◆ DIRECTION ◆
Rewrite the entries from the line containing "You are a computer-use agent. The height" down through the line containing "pyautogui.click(x=618, y=33)", putting "desktop assistant" wherever "GUI agent" appears and leaving everything else as it is.

◆ SOURCE RECORDS ◆
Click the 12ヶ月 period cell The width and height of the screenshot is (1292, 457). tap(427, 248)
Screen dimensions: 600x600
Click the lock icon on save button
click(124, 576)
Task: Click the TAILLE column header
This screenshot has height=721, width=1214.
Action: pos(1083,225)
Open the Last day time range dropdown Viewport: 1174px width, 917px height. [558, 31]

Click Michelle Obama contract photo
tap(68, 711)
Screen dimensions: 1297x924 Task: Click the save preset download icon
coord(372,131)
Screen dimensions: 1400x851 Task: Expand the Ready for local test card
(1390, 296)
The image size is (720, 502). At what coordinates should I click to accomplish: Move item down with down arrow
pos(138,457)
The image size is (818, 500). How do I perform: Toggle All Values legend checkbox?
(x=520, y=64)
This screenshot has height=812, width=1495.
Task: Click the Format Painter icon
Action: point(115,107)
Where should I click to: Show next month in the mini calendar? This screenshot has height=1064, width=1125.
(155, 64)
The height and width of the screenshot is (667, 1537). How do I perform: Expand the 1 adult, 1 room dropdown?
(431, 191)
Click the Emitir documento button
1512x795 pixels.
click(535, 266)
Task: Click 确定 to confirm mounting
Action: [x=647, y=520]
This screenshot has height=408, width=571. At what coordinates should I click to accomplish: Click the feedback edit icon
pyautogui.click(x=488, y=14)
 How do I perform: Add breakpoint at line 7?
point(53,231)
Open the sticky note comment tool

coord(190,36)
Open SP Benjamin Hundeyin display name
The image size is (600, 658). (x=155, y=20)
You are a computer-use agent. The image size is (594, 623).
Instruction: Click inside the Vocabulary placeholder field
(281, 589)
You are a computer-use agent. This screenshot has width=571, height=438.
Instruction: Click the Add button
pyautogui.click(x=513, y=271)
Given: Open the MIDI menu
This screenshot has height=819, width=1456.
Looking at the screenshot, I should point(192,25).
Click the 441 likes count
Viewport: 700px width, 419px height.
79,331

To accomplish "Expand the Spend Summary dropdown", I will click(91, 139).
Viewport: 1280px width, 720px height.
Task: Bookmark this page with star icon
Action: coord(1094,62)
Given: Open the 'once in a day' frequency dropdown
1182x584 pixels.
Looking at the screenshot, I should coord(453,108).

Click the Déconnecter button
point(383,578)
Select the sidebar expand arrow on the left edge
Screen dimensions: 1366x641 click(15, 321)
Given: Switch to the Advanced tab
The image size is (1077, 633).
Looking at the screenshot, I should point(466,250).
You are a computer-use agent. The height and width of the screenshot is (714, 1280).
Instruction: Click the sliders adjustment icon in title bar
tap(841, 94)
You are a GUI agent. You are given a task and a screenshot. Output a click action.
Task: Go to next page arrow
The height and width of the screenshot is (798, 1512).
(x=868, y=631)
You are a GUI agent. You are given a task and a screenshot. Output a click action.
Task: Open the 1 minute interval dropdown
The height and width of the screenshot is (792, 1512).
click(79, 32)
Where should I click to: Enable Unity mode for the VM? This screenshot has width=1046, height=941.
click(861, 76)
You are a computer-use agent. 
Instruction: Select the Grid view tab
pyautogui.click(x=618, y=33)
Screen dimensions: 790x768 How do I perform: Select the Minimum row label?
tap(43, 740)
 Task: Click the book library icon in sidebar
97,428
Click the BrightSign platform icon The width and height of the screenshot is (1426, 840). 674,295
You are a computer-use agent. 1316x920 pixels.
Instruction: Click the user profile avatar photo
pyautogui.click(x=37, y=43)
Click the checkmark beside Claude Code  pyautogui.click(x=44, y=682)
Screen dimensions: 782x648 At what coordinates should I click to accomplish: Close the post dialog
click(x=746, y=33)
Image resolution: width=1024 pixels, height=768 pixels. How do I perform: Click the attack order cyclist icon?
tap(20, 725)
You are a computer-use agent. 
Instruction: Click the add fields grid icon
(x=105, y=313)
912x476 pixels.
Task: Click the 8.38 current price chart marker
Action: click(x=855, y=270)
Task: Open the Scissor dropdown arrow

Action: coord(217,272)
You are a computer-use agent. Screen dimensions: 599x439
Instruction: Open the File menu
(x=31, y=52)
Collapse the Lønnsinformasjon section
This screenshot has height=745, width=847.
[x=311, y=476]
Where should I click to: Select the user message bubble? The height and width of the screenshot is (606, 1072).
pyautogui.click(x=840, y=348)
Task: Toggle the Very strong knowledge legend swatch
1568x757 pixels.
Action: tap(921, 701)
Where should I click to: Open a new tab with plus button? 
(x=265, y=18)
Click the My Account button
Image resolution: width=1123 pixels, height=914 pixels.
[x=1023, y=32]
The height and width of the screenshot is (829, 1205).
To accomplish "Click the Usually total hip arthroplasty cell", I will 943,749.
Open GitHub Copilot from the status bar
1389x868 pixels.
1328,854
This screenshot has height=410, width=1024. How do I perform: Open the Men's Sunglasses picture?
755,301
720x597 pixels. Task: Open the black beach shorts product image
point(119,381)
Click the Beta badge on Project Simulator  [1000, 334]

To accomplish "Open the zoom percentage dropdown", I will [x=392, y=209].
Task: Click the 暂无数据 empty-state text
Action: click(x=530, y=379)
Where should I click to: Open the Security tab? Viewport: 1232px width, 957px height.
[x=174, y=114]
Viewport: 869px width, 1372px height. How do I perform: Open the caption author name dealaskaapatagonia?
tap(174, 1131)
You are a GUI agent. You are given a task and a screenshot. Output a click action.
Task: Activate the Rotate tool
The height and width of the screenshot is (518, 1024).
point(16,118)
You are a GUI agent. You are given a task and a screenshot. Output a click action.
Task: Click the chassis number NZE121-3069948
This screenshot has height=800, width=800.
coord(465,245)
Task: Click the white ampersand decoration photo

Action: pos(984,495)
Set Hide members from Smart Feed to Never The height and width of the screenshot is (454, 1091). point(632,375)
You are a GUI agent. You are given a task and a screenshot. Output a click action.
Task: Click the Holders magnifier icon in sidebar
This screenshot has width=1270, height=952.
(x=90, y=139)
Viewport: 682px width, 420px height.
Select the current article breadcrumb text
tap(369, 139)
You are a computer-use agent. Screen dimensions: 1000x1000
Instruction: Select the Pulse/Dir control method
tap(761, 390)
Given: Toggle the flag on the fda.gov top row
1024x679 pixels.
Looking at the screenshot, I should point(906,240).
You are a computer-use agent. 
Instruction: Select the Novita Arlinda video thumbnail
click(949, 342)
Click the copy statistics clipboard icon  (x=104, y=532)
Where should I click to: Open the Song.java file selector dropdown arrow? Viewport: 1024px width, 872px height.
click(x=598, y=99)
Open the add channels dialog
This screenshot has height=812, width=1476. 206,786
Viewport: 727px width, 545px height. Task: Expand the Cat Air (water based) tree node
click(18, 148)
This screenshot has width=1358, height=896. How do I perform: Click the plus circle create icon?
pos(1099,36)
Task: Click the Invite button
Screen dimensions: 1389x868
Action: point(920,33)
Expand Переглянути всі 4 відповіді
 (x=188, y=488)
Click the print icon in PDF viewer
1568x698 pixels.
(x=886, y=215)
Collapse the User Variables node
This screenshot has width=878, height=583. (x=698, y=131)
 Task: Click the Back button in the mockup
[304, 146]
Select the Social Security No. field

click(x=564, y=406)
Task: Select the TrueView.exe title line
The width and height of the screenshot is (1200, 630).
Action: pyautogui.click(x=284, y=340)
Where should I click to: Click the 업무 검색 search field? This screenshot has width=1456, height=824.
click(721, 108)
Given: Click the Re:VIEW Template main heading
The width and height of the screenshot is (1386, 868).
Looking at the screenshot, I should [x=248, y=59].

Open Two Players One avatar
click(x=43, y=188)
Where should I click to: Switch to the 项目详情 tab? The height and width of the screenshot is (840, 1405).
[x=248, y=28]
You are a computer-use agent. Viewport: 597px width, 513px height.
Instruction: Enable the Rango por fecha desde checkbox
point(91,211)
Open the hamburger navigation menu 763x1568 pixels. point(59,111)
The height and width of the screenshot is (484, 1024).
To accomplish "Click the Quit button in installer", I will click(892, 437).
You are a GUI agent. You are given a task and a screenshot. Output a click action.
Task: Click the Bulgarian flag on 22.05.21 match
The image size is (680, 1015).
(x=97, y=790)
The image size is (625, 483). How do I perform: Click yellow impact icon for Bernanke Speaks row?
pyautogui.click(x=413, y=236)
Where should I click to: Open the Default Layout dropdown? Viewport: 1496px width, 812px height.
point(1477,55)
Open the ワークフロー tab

◆ ANSWER TO THE TASK ◆
You are a computer-use agent. The height and width of the screenshot is (714, 1280).
Instruction: Click the sliders adjustment icon in title bar
tap(841, 94)
You are a desktop assistant. You are given a task and a screenshot. Output a click action.
Task: Go to next page arrow
The height and width of the screenshot is (798, 1512).
(x=868, y=631)
You are a desktop assistant. You are given a task and a screenshot. Output a click action.
Task: Open the 1 minute interval dropdown
The height and width of the screenshot is (792, 1512).
click(79, 32)
Where should I click to: Enable Unity mode for the VM? This screenshot has width=1046, height=941.
click(861, 76)
You are a computer-use agent. 
Instruction: Select the Grid view tab
pyautogui.click(x=618, y=33)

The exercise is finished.